Roman Génial , très poétique et remarquable de fantaisie et d’inventivité ! J’ai adoré dans ma jeunesse et les feux de la rampe donne envie de le relire. Je pense que le passage au cinéma de ce roman surréaliste est un casse gueule garanti ! mais Tant mieux si je me trompe !
Noodles en disant : "Je trouve ça si injuste et, le rapportant à ce génie qu’était Boris Vian, encore
davantage." sombre dans le culte de la personnalité dont se moquait Boris Vian avec Jean-Sol Partre. La mort n’est pas plus juste pour un inconnu ! Sinon on tuerait tous les affreux ...............et pour ce qui est des stars, j’irais cracher sur leur tombe !

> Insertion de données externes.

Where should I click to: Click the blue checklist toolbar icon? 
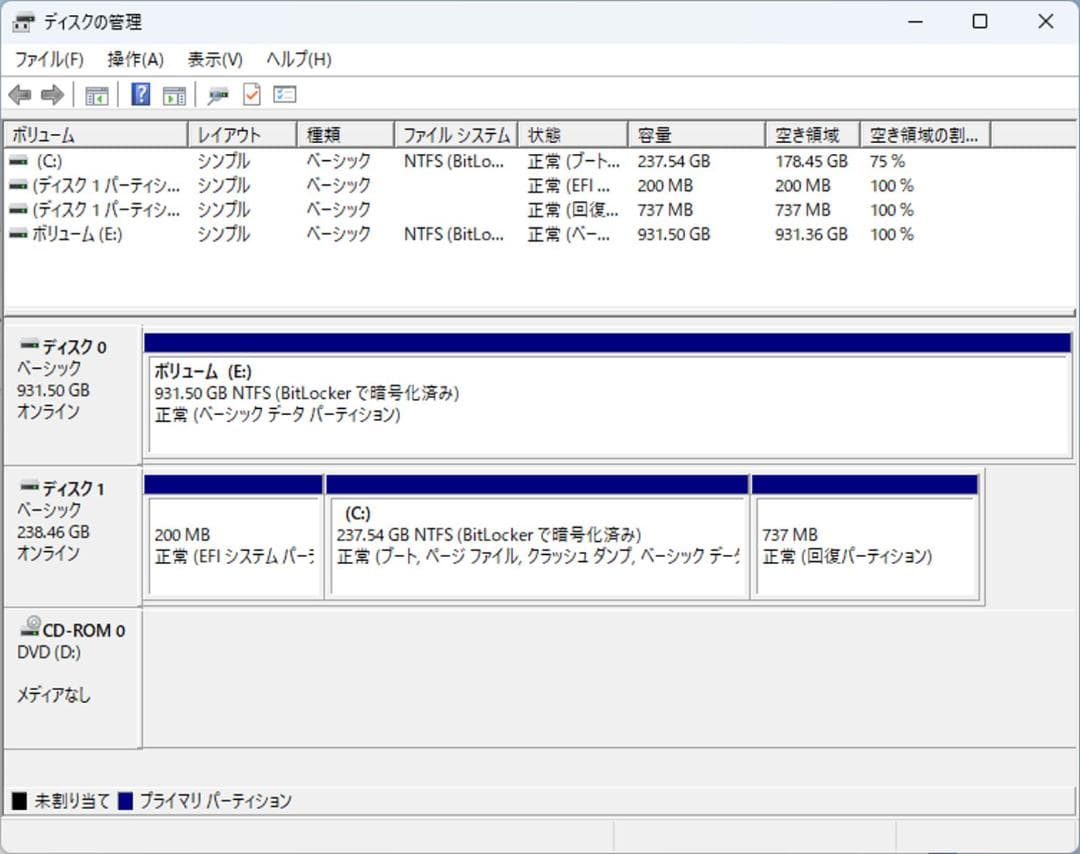[283, 94]
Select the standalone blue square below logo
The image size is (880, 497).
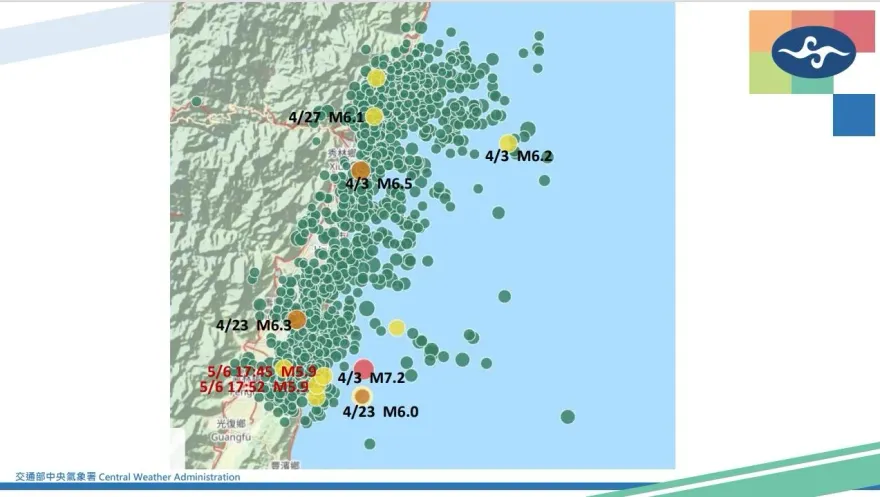tap(853, 115)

un roman à redécouvir : je viens de relire la description de l’usine de Chick, c’est effrayant et sombre... en voici un extrait .... Le travail est un des des thèmes essentiels de ce roman, le travail qui aliène et déshumanise....
Chick passa la poterne de contrôle et donna sa carte à pointer à la
machine. Comme d’habitude, il trébucha sur le seuil de la porte
métallique du passage d’accès aux ateliers et une bouffée de vapeur et
de fumée noire le frappa violemment à la face. Les bruits
commençaient à lui parvenir : sourd vrombissement des
turboalternateurs généraux, chuintement des ponts roulants sur les
poutrelles entrecroisées, vacarme des vents violents, de l’atmosphère
se ruant sur les tôles de la toiture. Le passage était très sombre,
éclairé tous les six mètres, par une ampoule rougeâtre, dont la lumière
ruisselait paresseusement sur les objets lisses, s’accrochant, pour les
contourner, aux rugosités des parois et du sol. Sous ses pieds, la tôle
bosselée était chaude, crevée par endroits, et l’on apercevait, par les
trous, la gueule rouge et sombre des fours de pierre tout en bas. Les
fluides passaient en ronflant dans de gros tuyaux peints en gris et
rouge, au-dessus de sa tête, et, à chaque pulsation du coeur mécanique
que les chauffeurs mettaient sous pression, la charpente s’infléchissait
légèrement vers l’avant avec un faible retard et une vibration profonde.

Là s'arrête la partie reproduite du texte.